- By Robin 'Roblimo' Miller -
The company's Web site says, "Bynari makes a Linux email server and components that connects to Outlook clients using our own unique middleware called the Connector. The current products are the Insight Family of messaging services consisting of Linux based Mail Server, InsightConnector, and the LDAP Client. Bynari utilizes an open standards model for its mail and messaging server and supports, not only the Intel servers, but also IBM's powerful eServer models, xSeries, iSeries, and zSeries." And, according to Bynari President Hyun Kim, Bynari "is usually three to four times less expensive than Exchange."
Kim says Microsoft's Exchange profit margin is 92%, so undercutting Microsoft Exchange is not particularly hard.
But aside from price, she says, to have a truly market-ready "Exchange replacement" product, it's important to give Outlook users access to all -- not just some -- Exchange server features.
Kim says, "What's really different about our product, which consists of Connector and our LDAP client -- for example Communigate Pro only provides two services, email and calendaring, and uses third-party software for calendaring -- is that we enable all native Outlook functions, no third-party, we enable all DLLs, so the experience is seamless for the user."
Several other "Exchange-alike" products, notably Samsung Contact, claim similar "drop-in" compatibility with Outlook clients.
Kim claims, as you might expect, that Bynari provides a superior value, and that Bynari's price are unbeatable for what you get. She says the complete server and client licensing cost of Bynari's server and Connector product is $2099 for 100 users, while Exchange costs $67 per user for 100 users.

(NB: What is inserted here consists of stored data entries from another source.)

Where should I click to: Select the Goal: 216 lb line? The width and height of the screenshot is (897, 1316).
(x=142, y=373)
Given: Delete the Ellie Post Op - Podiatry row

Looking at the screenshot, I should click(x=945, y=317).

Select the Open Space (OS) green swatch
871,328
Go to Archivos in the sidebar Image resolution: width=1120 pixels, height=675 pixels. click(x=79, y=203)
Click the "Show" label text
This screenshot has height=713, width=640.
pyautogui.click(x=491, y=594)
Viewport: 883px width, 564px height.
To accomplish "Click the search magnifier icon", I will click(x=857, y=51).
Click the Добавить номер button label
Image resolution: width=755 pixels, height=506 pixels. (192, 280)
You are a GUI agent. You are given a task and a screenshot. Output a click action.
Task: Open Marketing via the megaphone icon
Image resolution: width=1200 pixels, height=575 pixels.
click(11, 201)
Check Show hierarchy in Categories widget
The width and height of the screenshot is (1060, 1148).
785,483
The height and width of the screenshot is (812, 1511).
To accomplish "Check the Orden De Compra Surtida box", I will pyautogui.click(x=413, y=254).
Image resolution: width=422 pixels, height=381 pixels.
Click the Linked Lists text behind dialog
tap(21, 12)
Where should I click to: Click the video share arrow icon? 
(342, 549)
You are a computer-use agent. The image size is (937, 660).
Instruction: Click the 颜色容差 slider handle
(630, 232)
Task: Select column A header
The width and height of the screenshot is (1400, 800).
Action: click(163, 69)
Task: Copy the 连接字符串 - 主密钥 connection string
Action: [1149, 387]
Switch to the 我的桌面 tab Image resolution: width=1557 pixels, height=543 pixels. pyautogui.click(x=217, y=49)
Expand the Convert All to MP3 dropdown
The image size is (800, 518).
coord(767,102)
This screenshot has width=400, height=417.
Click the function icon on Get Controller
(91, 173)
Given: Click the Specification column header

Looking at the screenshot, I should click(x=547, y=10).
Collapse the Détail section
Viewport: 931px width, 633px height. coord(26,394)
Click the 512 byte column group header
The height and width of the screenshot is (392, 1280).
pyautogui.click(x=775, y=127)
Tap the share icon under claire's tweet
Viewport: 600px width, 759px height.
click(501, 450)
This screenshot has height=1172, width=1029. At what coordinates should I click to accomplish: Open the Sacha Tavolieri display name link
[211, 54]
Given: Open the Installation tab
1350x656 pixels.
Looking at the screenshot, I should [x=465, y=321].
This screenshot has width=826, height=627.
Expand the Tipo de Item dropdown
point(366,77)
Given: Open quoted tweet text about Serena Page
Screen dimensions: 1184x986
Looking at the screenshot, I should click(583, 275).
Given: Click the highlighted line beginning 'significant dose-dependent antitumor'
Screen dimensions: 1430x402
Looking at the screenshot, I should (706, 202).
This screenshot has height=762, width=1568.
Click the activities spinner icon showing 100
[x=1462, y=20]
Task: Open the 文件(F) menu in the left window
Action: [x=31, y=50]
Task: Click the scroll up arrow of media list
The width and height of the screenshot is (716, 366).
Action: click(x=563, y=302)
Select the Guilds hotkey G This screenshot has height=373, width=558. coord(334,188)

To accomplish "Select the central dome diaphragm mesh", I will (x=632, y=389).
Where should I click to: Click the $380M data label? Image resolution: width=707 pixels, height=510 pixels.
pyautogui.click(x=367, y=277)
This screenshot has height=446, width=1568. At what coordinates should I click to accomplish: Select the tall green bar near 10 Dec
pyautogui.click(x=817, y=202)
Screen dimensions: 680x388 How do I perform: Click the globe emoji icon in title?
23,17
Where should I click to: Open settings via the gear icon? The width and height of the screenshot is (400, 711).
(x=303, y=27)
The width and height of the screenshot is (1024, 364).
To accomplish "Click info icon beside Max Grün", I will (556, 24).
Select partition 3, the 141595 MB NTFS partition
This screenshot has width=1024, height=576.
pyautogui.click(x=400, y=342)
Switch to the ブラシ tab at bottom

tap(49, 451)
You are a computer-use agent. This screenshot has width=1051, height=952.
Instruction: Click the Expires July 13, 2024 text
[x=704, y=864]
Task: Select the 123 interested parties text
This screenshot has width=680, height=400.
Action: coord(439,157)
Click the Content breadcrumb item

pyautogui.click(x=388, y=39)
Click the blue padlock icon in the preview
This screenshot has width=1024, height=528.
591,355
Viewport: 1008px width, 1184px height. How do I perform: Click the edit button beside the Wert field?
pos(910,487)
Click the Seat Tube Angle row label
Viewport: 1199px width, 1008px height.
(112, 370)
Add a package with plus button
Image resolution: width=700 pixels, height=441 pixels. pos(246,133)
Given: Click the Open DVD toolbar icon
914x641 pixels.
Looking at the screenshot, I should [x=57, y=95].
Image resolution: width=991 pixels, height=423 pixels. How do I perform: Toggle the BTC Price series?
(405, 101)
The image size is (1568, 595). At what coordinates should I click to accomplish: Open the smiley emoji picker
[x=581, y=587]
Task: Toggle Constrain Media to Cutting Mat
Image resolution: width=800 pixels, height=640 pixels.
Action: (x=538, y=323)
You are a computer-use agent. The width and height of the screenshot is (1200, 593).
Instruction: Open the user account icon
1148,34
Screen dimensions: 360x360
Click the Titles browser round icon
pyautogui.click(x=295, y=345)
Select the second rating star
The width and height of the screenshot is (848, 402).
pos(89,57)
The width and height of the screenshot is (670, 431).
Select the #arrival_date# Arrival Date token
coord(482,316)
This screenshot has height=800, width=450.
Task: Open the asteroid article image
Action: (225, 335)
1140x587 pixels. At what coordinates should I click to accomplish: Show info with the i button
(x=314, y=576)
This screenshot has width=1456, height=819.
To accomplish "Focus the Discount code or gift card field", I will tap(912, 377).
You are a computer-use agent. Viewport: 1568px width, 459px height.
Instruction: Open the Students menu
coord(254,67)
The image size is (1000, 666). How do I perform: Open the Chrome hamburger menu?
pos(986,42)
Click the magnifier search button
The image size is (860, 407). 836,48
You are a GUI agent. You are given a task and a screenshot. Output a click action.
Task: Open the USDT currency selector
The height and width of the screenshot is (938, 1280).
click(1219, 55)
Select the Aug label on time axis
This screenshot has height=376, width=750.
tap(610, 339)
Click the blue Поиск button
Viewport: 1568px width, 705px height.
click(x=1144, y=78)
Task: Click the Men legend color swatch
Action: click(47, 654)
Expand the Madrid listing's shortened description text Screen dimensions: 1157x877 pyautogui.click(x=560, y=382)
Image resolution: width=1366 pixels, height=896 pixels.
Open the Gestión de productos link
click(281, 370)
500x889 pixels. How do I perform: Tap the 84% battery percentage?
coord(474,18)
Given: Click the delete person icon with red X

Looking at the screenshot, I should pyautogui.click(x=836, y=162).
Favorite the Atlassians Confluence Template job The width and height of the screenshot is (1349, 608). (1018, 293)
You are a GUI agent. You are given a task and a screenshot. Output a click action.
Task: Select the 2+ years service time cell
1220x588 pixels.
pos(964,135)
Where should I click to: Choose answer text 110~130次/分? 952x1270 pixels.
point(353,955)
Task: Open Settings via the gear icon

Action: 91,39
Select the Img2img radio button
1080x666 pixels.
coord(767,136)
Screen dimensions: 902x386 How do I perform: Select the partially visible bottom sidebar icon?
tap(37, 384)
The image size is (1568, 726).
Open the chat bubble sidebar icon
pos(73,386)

Obviously, on licensing costs Bynari beats Exchange hands-down. And Kim adds, "We don't need as much resources as Microsoft needs. IBM has highlighted our product on their Web site because were able to scale to 100,000 users on an Intel box -- a model 240."
The 240 is an obsolete but still useful "workhorse" machine by 21st Century standards. Kim is intimately familiar with it, and the rest of the IBM product line, because before she joined Bynari in April, 2002, Kim was an IBM Global Services manager. Now, as Bynari's president, one of her duties is to build and strengthen partnership relationships with companies like IBM that can resell either "stock" or customized versions of Bynari's Insight Connector product, rather than rely purely on direct sales.
A limpimg company finally on its feet?
NewsForge has been writing about Exchange replacement products since summer of 2002, and Bynari was one of the first companies in this area we tried to contact, but our emails and phone calls were not returned. We had, frankly, written Bynari off as a lost cause, as had several potential Bynari customers of our acquaintance who had tried and failed to get support for trial installations.
Kim says the company's management has "completely changed since then," and that sales are back on track. She points to a number of outstanding customer references, and says that not only are sales up, but that selling Linux-based software keeps getting easier.
"Last year and the year before," Kim says, "it was a struggle to get people to look at Linux. This year it's accepted."
According to Kim, this change in attitude toward Linux, combined with the internal management restructuring, has made Bynari a viable long-term proposition both as a vendor and as a company.
"We're making a profit. This is a business now," she says emphatically.